I was still a schoolboy when Dangerous released in 1991. Each song of this album was played and replayed on our casette players till we couldn't dance no more or till the tape snapped, whichever came first. I would have given anything to have seen anything to see him live in concert in India (1996). That year, during the Pujos, I pestered Ma to buy me an "Olodum" t-shirt - the same one Michael had worn in "They Don't Care About Us" - after days of scouring every shop in the locality, we finally found the T-shirt in A/C Market on Theatre Road. My friend's mum bought one for my friends too - lucklily for me he didn't like it very much and she gave it to me. From that day on, I had both these tees for over a decades and had become my second skin. It was a sad day when I "lost" them a couple of years back. (To say that they had become gray and threadbare would be an understatement - they had more holes that a mosquito net!

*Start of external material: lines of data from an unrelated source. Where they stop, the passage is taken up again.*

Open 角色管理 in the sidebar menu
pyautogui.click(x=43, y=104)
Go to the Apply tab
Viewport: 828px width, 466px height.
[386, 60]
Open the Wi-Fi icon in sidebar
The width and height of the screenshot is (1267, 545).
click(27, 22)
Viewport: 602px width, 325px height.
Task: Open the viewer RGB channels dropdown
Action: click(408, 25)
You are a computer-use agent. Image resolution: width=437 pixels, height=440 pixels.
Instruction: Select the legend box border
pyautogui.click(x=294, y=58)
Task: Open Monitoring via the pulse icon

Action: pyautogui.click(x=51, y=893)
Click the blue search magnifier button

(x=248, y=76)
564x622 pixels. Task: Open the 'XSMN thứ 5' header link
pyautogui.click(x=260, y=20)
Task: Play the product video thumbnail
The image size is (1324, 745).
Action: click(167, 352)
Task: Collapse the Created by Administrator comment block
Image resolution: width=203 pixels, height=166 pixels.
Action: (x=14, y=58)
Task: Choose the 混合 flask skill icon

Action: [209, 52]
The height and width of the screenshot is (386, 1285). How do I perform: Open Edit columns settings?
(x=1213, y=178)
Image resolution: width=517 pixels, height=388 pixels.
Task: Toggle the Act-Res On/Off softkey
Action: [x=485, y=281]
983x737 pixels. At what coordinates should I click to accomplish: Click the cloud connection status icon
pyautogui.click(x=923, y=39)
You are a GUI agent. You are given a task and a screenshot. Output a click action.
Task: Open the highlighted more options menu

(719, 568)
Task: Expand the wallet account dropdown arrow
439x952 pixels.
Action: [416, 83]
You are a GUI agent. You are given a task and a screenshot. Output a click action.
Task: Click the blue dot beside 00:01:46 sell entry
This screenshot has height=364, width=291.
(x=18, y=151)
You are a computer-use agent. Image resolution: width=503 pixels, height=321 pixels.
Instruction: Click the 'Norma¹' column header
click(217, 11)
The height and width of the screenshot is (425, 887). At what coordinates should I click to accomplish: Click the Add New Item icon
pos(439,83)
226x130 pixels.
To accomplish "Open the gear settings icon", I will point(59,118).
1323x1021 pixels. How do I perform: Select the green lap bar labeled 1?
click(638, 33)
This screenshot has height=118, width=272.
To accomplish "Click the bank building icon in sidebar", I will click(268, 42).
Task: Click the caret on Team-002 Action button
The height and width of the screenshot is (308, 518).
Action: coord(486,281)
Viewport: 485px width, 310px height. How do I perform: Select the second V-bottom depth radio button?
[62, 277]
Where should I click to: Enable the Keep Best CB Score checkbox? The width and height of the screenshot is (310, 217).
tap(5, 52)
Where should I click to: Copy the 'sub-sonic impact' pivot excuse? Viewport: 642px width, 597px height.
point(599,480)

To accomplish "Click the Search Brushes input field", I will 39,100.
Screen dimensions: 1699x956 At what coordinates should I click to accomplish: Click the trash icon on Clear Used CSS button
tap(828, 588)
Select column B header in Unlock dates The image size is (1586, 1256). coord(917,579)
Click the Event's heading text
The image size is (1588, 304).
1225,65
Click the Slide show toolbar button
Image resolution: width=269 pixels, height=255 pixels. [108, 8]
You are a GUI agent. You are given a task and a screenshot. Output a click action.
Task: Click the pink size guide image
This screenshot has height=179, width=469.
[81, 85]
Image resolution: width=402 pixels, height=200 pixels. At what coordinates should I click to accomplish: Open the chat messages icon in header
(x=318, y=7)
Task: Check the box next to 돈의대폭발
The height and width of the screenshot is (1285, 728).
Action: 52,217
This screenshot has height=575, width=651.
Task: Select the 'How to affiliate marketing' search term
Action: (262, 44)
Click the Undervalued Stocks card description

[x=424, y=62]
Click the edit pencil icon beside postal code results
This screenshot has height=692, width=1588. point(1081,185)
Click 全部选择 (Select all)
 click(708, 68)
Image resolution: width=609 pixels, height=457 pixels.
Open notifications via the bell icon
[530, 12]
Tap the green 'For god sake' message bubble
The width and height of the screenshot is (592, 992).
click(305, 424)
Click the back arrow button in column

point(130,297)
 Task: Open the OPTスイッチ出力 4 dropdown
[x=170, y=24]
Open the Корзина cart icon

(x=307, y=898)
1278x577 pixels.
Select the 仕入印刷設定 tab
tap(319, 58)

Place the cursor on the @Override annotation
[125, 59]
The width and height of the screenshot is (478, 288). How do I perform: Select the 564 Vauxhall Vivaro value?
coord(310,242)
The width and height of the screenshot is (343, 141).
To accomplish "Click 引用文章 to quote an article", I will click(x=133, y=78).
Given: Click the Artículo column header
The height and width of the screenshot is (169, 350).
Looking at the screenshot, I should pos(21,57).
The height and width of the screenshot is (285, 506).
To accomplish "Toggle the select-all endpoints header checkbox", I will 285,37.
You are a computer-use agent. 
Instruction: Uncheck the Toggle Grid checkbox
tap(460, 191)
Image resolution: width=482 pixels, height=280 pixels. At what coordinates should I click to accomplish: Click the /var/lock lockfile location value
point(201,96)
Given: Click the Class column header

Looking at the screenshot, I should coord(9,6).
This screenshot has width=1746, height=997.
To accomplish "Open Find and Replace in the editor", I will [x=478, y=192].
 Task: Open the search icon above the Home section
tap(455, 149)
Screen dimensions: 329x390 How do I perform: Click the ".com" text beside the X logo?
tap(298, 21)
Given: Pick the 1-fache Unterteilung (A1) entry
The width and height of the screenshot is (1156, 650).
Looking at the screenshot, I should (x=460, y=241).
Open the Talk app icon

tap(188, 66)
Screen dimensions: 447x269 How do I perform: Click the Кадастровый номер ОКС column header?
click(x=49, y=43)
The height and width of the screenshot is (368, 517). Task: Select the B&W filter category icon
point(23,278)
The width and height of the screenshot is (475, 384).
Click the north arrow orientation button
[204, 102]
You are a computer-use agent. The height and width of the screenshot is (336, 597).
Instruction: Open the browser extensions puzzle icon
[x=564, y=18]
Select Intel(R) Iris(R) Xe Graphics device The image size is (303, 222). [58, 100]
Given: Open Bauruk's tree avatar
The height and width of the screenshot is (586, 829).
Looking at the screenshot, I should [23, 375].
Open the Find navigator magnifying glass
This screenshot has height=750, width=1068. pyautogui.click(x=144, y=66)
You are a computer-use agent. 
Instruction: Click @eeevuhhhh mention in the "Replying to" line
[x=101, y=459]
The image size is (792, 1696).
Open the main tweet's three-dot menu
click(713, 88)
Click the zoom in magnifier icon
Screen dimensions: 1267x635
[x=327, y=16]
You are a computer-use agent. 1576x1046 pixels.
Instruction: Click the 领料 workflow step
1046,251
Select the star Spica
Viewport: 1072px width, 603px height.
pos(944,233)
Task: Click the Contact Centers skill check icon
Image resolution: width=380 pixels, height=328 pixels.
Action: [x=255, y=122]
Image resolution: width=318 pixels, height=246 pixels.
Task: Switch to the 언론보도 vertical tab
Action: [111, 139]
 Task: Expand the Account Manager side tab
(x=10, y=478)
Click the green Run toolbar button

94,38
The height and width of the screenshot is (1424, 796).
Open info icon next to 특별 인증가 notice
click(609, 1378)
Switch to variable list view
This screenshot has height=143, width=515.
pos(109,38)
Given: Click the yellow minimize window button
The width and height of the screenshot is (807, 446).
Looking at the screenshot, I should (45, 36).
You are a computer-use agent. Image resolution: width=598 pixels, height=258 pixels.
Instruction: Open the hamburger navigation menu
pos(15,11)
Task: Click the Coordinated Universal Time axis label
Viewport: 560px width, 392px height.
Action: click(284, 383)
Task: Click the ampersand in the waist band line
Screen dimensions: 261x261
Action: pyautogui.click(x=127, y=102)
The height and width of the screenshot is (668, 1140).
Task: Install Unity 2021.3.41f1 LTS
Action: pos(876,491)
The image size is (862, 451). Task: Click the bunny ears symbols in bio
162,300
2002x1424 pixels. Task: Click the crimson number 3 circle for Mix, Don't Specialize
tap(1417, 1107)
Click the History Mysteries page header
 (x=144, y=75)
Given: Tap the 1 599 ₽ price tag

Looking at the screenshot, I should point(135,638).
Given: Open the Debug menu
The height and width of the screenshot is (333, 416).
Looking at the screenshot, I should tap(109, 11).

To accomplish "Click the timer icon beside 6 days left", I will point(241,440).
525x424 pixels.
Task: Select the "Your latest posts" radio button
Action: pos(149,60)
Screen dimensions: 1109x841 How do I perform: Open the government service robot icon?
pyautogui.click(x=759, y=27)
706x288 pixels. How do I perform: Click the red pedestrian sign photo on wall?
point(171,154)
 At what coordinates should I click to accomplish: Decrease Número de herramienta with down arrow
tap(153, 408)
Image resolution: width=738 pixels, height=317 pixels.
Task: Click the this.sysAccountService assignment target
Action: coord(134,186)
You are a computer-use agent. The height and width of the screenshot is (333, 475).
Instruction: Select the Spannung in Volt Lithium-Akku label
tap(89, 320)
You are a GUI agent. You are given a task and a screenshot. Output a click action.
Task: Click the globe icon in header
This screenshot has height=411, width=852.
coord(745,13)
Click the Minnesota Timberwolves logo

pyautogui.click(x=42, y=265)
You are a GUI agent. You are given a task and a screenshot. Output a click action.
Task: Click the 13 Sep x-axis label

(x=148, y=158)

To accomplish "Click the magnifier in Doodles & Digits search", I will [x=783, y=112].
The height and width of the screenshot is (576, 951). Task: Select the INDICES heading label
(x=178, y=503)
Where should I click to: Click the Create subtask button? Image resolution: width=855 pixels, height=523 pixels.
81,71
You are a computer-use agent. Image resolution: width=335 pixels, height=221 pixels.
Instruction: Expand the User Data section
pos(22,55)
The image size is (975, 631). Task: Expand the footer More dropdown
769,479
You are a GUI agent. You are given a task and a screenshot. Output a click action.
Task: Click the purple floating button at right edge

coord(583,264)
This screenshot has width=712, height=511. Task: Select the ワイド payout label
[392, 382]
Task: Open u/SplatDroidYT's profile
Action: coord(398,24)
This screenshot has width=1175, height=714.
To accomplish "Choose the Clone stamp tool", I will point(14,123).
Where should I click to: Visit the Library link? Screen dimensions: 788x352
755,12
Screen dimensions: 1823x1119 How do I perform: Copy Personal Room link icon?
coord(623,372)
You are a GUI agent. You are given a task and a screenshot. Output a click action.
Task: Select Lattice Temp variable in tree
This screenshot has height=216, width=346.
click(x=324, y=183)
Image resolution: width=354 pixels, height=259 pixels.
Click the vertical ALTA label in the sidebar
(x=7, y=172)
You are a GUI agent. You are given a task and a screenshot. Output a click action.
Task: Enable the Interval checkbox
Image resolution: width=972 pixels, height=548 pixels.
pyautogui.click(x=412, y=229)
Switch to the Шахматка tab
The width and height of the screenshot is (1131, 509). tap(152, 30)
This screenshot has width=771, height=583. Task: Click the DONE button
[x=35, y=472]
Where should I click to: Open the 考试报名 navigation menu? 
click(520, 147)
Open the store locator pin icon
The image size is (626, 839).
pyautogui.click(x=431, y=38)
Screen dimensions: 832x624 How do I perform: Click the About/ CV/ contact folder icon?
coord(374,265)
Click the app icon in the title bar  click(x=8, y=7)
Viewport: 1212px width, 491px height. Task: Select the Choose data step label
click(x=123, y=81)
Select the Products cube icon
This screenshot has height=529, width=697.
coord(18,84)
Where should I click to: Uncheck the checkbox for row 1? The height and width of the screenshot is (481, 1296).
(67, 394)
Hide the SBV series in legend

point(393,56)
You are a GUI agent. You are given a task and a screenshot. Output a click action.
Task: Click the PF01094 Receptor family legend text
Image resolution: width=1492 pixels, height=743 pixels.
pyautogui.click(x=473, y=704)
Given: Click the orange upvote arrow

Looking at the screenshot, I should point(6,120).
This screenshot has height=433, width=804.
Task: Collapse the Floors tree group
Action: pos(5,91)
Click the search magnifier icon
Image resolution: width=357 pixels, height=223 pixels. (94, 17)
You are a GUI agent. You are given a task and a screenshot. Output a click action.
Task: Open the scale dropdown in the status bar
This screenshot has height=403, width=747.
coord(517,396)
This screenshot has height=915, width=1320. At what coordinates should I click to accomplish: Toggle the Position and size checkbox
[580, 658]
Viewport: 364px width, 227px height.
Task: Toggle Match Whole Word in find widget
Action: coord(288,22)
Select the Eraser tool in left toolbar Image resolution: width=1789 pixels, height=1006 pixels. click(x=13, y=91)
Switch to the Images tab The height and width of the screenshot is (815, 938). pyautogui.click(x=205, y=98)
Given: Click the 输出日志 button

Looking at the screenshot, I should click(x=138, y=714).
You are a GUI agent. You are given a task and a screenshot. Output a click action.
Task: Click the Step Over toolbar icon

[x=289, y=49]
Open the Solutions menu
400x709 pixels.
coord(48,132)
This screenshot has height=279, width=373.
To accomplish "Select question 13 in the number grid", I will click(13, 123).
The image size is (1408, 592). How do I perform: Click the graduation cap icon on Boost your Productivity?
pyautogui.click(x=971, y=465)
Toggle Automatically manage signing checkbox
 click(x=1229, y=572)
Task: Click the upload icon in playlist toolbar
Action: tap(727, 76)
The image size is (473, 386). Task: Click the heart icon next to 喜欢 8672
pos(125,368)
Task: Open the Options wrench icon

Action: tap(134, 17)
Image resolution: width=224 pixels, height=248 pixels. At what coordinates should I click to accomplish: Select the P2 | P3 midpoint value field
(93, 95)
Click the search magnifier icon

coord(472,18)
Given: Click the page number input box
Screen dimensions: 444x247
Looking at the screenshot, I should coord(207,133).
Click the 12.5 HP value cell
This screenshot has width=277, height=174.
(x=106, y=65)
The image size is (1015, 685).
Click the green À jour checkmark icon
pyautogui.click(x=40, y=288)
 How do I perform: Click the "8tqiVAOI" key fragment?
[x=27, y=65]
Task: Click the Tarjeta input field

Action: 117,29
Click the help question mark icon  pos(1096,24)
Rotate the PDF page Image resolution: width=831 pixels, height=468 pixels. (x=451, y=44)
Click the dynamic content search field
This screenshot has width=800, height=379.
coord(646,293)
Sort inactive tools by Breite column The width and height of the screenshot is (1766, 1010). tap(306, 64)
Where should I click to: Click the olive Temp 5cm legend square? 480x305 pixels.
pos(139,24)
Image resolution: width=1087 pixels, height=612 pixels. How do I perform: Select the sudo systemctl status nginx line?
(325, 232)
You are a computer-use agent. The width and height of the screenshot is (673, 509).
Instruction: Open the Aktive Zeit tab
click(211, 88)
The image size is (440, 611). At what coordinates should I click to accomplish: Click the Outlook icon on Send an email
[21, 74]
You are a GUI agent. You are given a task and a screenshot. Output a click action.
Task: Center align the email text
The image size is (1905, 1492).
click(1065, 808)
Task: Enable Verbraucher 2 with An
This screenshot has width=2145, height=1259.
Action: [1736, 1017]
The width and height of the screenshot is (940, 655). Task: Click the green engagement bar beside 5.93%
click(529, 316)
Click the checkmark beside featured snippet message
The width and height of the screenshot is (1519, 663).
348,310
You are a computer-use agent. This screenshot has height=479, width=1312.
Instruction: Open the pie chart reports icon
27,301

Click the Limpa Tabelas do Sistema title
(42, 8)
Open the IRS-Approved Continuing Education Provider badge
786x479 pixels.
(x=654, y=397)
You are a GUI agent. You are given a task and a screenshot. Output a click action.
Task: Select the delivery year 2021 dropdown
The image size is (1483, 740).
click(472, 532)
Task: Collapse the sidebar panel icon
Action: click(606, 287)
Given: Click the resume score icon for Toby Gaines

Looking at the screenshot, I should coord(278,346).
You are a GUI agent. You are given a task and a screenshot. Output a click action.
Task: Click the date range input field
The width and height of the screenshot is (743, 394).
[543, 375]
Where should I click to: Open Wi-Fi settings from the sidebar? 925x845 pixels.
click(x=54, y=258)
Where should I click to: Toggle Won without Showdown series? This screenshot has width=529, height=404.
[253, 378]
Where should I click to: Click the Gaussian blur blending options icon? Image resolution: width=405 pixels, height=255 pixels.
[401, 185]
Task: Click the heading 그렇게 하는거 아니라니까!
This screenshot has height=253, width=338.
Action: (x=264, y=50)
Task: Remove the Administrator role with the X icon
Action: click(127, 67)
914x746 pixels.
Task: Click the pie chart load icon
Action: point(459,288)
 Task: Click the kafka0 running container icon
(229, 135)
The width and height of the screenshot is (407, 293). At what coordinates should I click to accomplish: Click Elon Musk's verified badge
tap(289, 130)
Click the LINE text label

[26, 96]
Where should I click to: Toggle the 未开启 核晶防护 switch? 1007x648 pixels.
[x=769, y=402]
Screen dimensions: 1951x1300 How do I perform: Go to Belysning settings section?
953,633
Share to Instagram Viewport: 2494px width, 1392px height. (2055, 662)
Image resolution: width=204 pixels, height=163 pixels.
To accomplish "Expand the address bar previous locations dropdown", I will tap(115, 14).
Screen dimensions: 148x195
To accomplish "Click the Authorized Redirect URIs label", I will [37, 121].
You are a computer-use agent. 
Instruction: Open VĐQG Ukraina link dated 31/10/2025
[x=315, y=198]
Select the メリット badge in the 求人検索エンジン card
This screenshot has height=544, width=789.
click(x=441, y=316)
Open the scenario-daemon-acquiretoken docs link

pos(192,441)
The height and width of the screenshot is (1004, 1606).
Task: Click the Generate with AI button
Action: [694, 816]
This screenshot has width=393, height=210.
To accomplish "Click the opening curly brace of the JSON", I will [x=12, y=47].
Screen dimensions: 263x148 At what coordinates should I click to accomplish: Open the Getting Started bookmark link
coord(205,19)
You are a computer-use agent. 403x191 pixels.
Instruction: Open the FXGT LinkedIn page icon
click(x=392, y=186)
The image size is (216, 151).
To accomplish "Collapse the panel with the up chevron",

No wonder Ma (I think) threw them out when I was away...) Speaking of Ma, her personal favourite was the "You Rock My World" video from his last released album "Invincible". He truly was invincible.

How to master the Moonwalk!!
(Click on the photo to see the video)


The Style Icon

He was a style-setter in every which way with his red jacket, sequined glove, arm band, black aviator sunglasses and short pants. He defied gravity and laws of physics with his trademark moonwalk that all of us tried to copy but never quite managed to master. And he was genius with his range of songs - from pure pop to rock - all of which his unique sound... all in all - he was the complete entertainer.

MJ had a fan in every demographic!

Michael had the charisma to awe people across demographics. In my family, from my grandmother to my sister, we are all fans. We don't care what the news folk say about his personal life (hey no one's perfect!) and the zillion conspiracy theories regarding his death. We don't care about who or what killed him. All that we care about is two months ago, the Music died... God Bless you Michael. Thank you for the entertainment and the joy you brought us. RIP.